SELECTED EXTRACT:
++++++++++++++++++++

Not systematically. Only if she is universal, or perhaps she has to be
Löbian. I am still not sure on this.



> Or is the reasoning as unconscious as the faith upon which said
> reasoning must rely?

Hard to say. But most people (as this discussion actually illustrates)
are not aware that the idea of a primary universe is something that we
infer. It is not something that we live. It is unconscious theory. It
is obvious (by natiral selection) that it would be a waste of energy
and time to make this systematically conscious.

I think of the universe not so much as something we live or infer as just the ultimate context of consideration. Sort of the idea of the largest possible "here".






> Where does provability by mathematical logic come in?

I model the belief of an ideally correct machine by its provability
predicate. This is a predicate that we can translate in the language
of the machine (in arithmetic for example), an,d which obeys the usual
axiom for rational belief:
[](p -> q) -> ([]p -> []q)
[]p -> [][]p (for the "rich" machines).
Rules: modus ponens and necessitation (p/[]p).
In such a machine case, the machines (and all its consistent
extensions) will obey the Löb axioms: []([]p -> p) -> []p, which is
the building block of the comp hypostases.
In that frame work, the inferences in the proposition <>t, and more
generally of propositions in G* minus G, plays the role of
consciousness. But the inference itself is not conscious.


It only makes sense to me that propositions are a facet of conscious experience.

Not necessarily. Don't confuse the propositions and the content of the proposition.



I don't see that propositions, or words, or figures drawn on paper, or any other symbolic form would themselves play at consciousness.

Indeed, they don't. No more than SWE, or a book on black hole. Even neurons does not "play at" consciousness in the comp theory. They make it only relatively manifestable. Consciousness is already "beyond word". It is a mystical truth, yet quite common.

++++++++++++++++++++

RECORD SET:
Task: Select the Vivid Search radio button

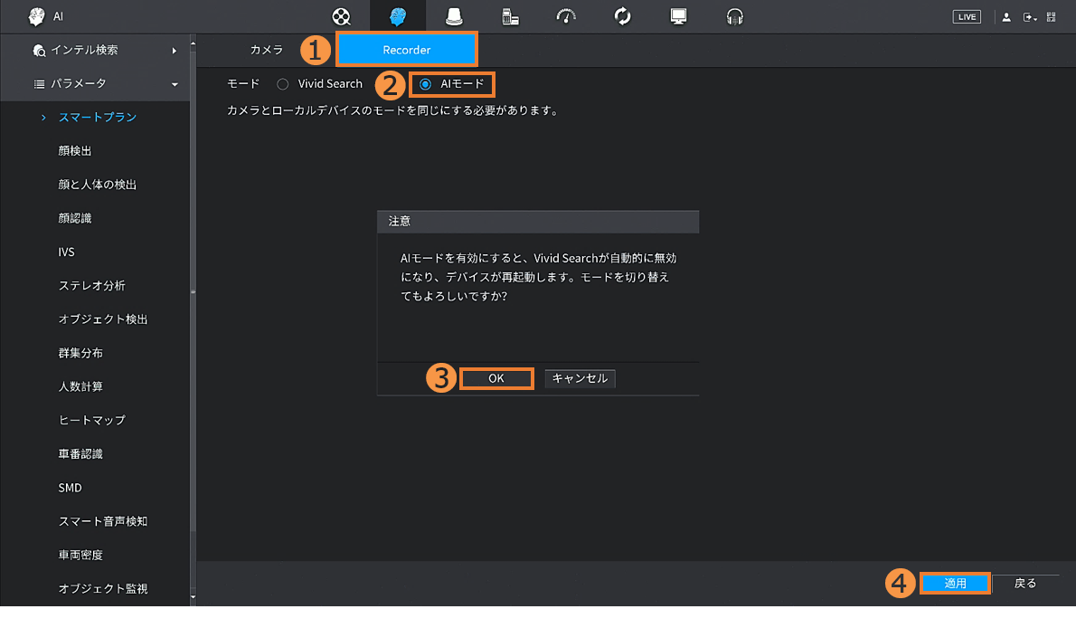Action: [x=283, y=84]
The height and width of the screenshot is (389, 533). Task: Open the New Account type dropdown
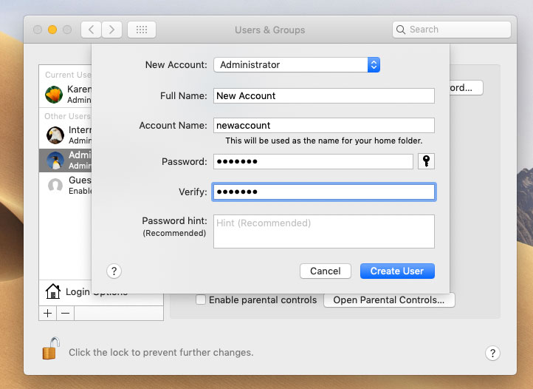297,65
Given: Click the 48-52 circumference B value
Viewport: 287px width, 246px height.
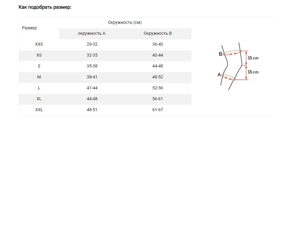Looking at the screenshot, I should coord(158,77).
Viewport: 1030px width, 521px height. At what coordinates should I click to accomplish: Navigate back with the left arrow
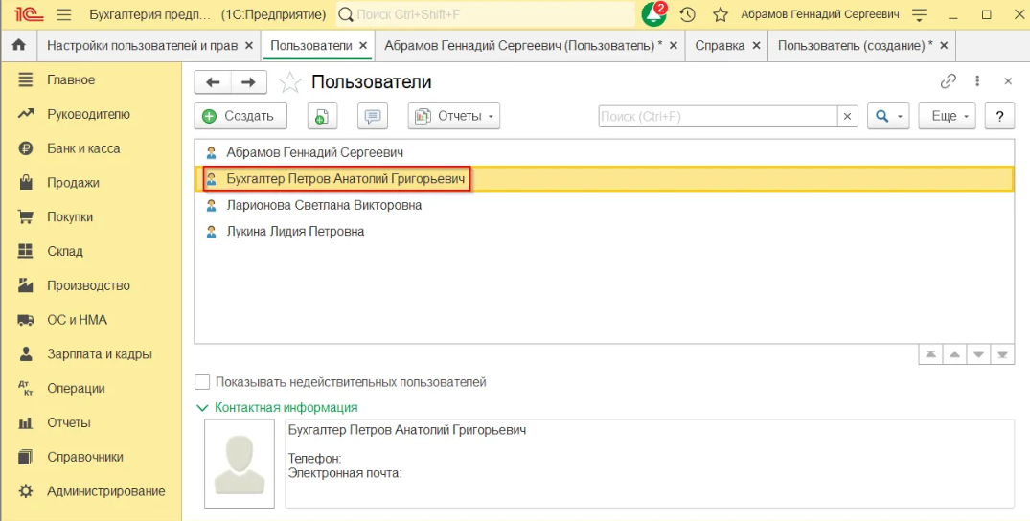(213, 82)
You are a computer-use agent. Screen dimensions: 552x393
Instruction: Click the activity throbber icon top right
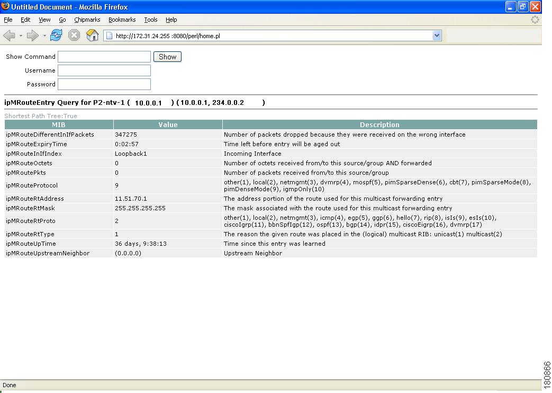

++++++++++++++++++++

PROMPT: In the discussion of consciousness and machine belief, what does the writer use to model the belief of an ideally correct machine?

RESULT: Its provability predicate.